Ratusan Pekerja Karaoke Geruduk Kantor Kabupaten Pati
"Karaoke tetap buka," teriak Ketua Paguyuban Pengusaha Cafe dan Karaoke Kabupaten Pati
Editor: Budi Prasetyo
TRIBUNNEWS.COM. PATI - "Karaoke tetap buka," teriak Ketua Paguyuban Pengusaha Cafe dan Karaoke Kabupaten Pati, Heri Susanto, usai mengikuti pertemuan antara pengusaha dan pejabat Pemerintah Kabupaten Pati di Ruang Kembangjoyo Setda Pati, Kamis (6/8/2015).
Teriakan Heri itu lantas diikuti ratusan pemandu karaoke dan karyawan hiburan malam di Pati yang sudah menunggu di luar ruangan pertemuan. Para pemandu karaoke itu yang banyak memilih menutup wjah mereka dengan masker itu turut ikut dalam pertemuan tersebut.
Tuntutan untuk Pemkab Pati merevisi Perda yang mengatur hiburan malam juga disuarakan lewat tulisan di lembaran karton yang mereka bawa.
Dalam pertemuan tersebut tidak mempertemukan kesepakatan apapun atau buntu. Namun, para pengusaha karaoke bertekad tetap membuka usahanya untuk beberapa waktu ke depan hingga ada kejelasan.
"Ada sekitar 1.230 karyawan dan pemandu karaoke yang bekerja. Jika itu ditutup semua, kami mau makan apa. Pemandu karaoke atau PK itu bukan PSK (pekerja seks komersial-Red). Jadi jangan larang kami," tegasnya.
Dia mengatakan, perputaran uang di bisnis tempat karaoke sangat banyak. Ia memperingatkan agar Pemkab Pati pikir-pikir sebelum memberanguskan karaoke.

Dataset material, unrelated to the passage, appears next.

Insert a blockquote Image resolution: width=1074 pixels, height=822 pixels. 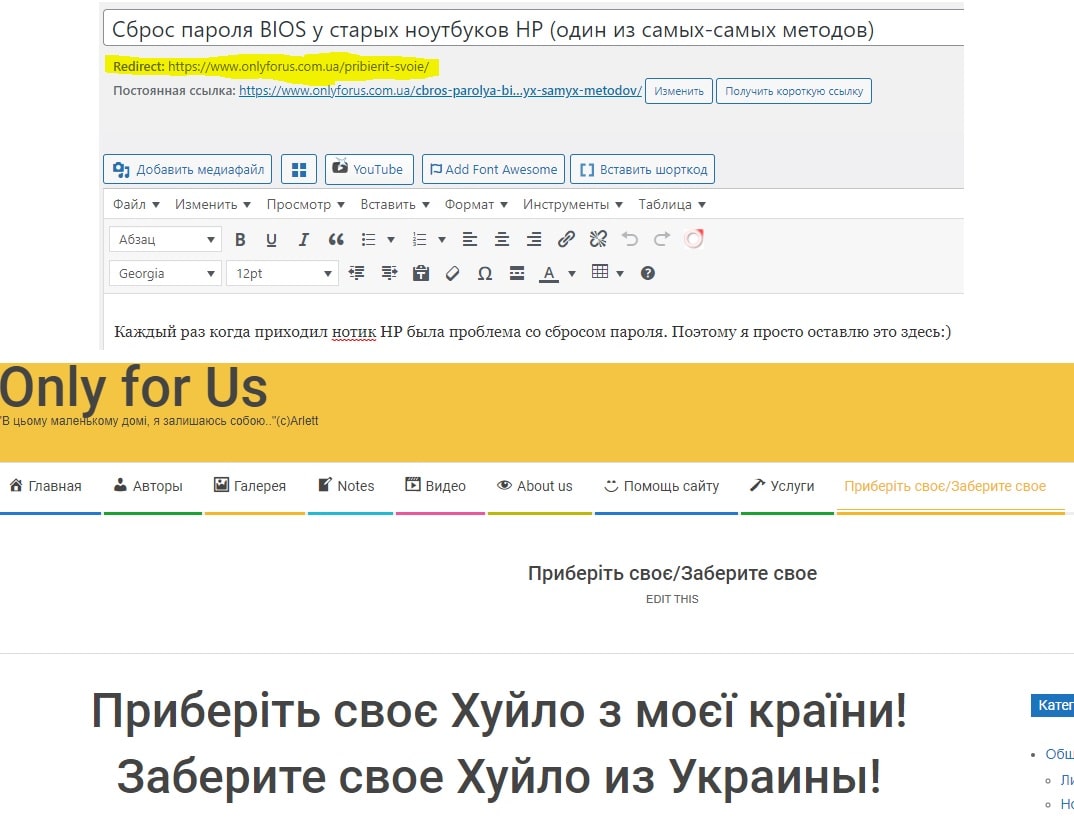coord(336,240)
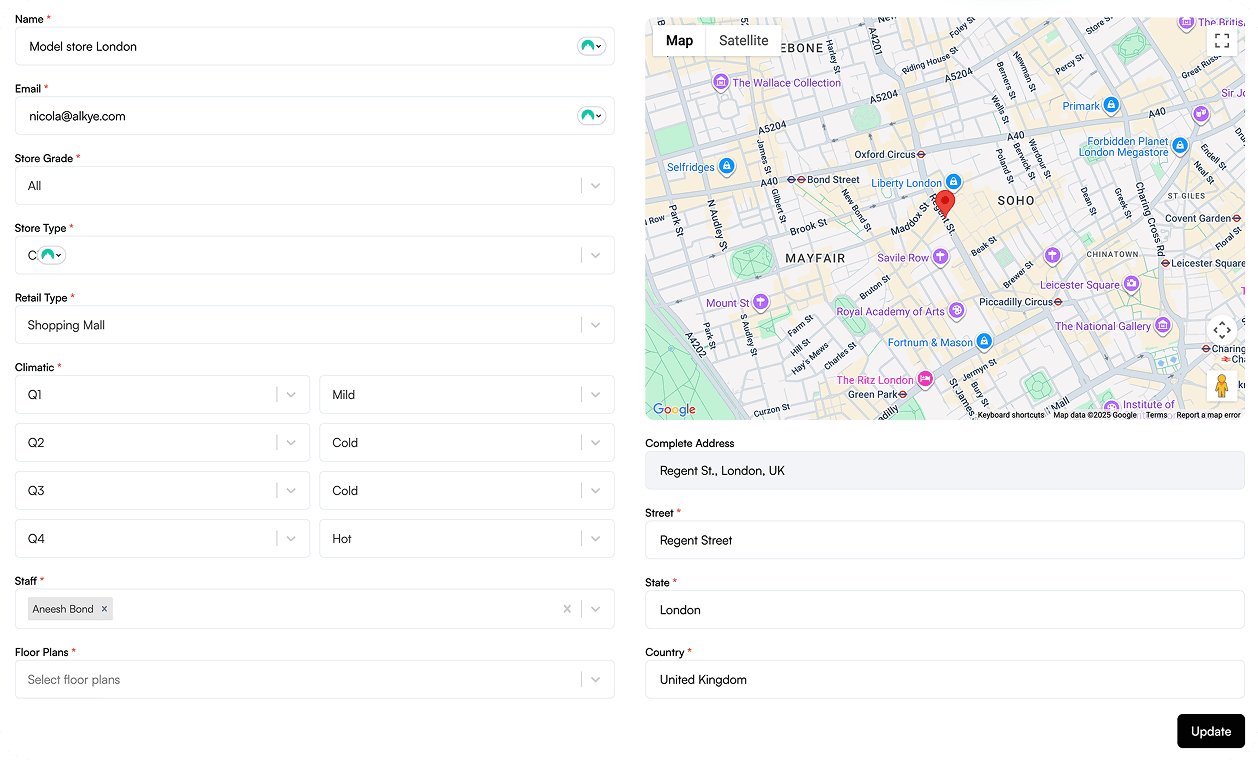Select the Selfridges marker on map
Viewport: 1258px width, 760px height.
727,166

Pertemuan itu membahas soal perda tentang Penyelenggaraan Kepariwisataan yang dinilai masih kontroversi. Pertemuan tersebut diharapkan menemukan solusi kedua belah pihak.

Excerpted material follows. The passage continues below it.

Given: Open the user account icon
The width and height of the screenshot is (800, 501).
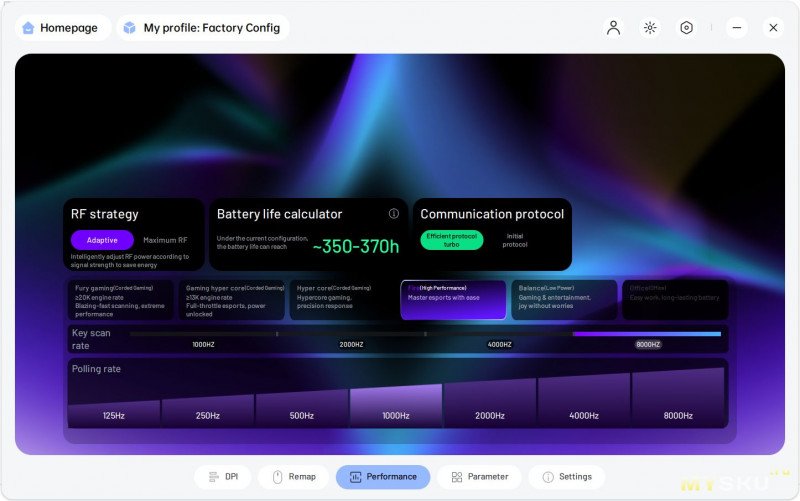Looking at the screenshot, I should (x=614, y=28).
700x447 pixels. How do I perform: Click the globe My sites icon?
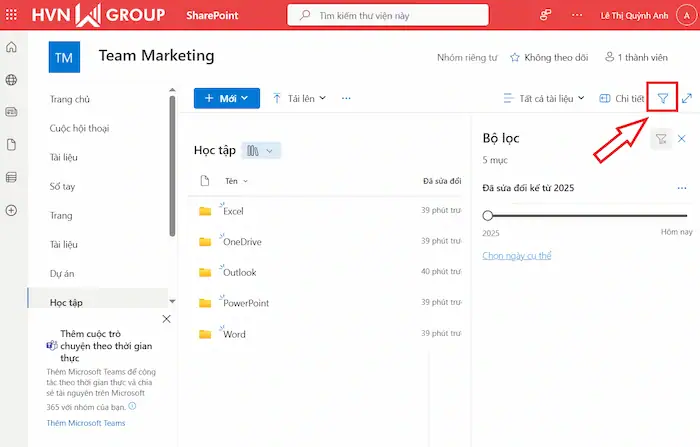(11, 80)
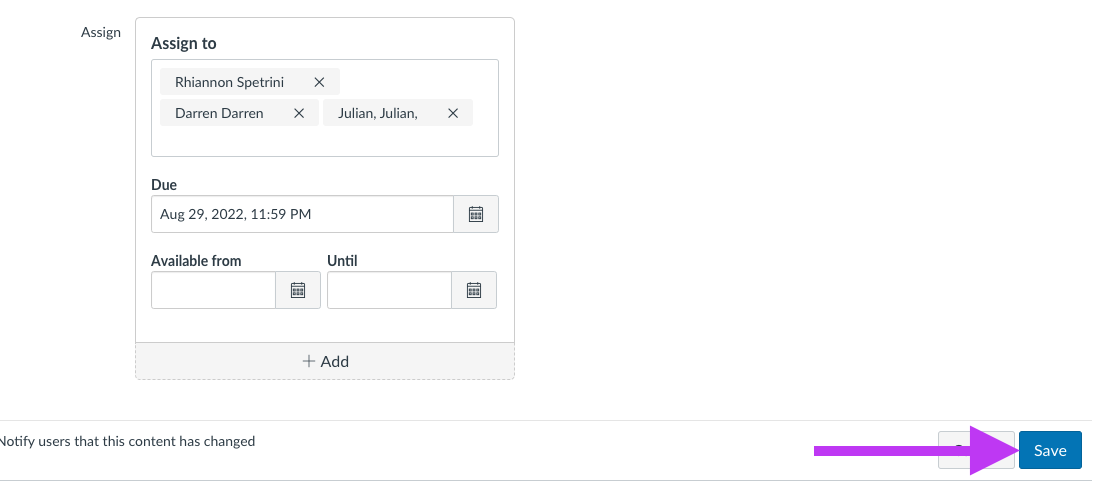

"Kami mengharapkan ada solusi antara kedua belah pihak dalam pertemuan ini. Persoalan yang terjadi supaya selesai agar kami bisa bekerja dengan nyaman," kata seorang koodinator pemandu karaoke, Sella (34).
Menurutnya, jika tempat karaoke benar-benar ditutup, akan banyak warga yang terkena dampak secara tidak langsung. Misalnya, pedagang kaki lima yang biasa berjualan di dekat tempat karaoke, pemilik kos, pemilik usaha cuci pakaian, dan pihak lain.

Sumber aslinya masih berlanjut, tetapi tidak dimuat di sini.